As internações, porém, não diminuíram. Na capital, saíram de 99 casos em 2022 para 1.098 no ano passado. Desses, 40% foram reportados na Zona Leste. Usuários são vistos nas proximidades de terminais de ônibus e metrôs da região. A prefeitura de São Paulo informou que lida com o problema com uma rede de atenção psicossocial ampliada em 20 novas unidades nos últimos anos.
As drogas K são consumidas em especial por pessoas de baixa renda. Dados do Hub de Cuidados de Crack e Outras Drogas, do governo estadual, apontam que, em janeiro de 2025, 27% dos pacientes atendidos relataram que experimentaram os canabinoides sintéticos.
/i.s3.glbimg.com/v1/AUTH_da025474c0c44edd99332dddb09cabe8/internal_photos/bs/2025/n/B/pem6TtTFWKsN6sPEBw8Q/drogas-k.jpeg)
As drogas K ainda são fonte de incertezas entre cientistas sobre os impactos e riscos. Mais conhecida é a sua potência: seria cem vezes mais forte do que a maconha, por exemplo.

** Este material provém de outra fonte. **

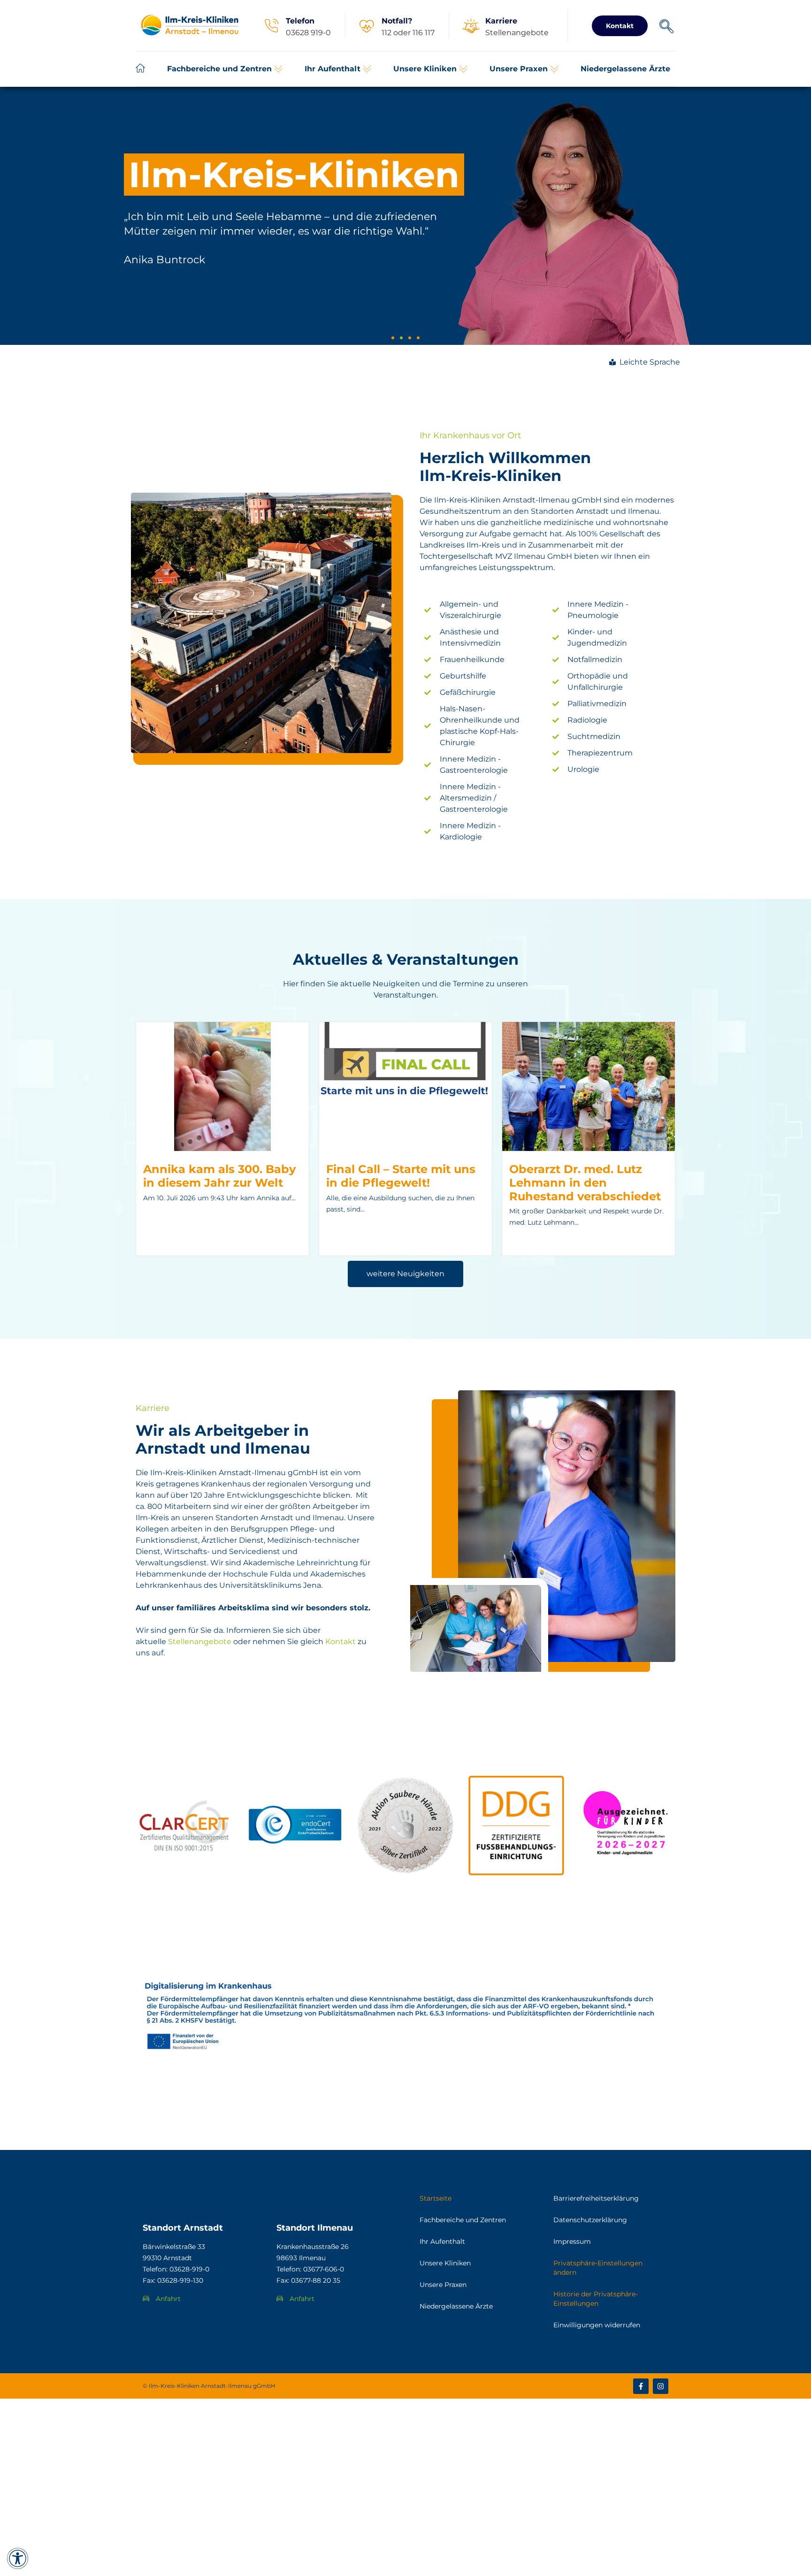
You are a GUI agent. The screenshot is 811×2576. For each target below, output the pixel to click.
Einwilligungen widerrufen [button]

— Elas agem no cérebro no mesmo lugar que a maconha, no sistema endocanabinoide. Mas existem ao menos 300 substâncias diferentes chamadas de drogas K — pontua Maurício Yonamine, da Faculdade de Ciências Farmacêuticas da Universidade de São Paulo (USP).
Já existem, inclusive, relatos de overdose das substâncias. Um desafio é identificar a intoxicação pelo entorpecente no sistema de saúde.
— O teste é mais elaborado e caro — afirma José Luiz da Costa, do Centro de Informação e Assistência Toxicológica, ligado à Universidade de Campinas (Unicamp).
Médicos ressaltam preocupação com o comportamento de alguns usuários.
— Houve um rapaz que se internou, ficou três semanas e, ao sair, não deu cinco minutos fez uso da droga novamente — lembra o psiquiatra Arthur Guerra, especialista em adicção.
Já Dartiu Xavier, da Escola Paulista de Medicina da Universidade Federal de São Paulo (Unifesp), alerta que qualquer comparação com a maconha é perigosa, pois pode levar usuários a acharem que a droga é mais leve do que é:
— Eles vivem uma ruptura com a realidade. Sempre fui muito contra dizer “um zumbi”. Mas, quando vi uma pessoa sobre efeito de droga K, achei parecido também. É algo muito violento.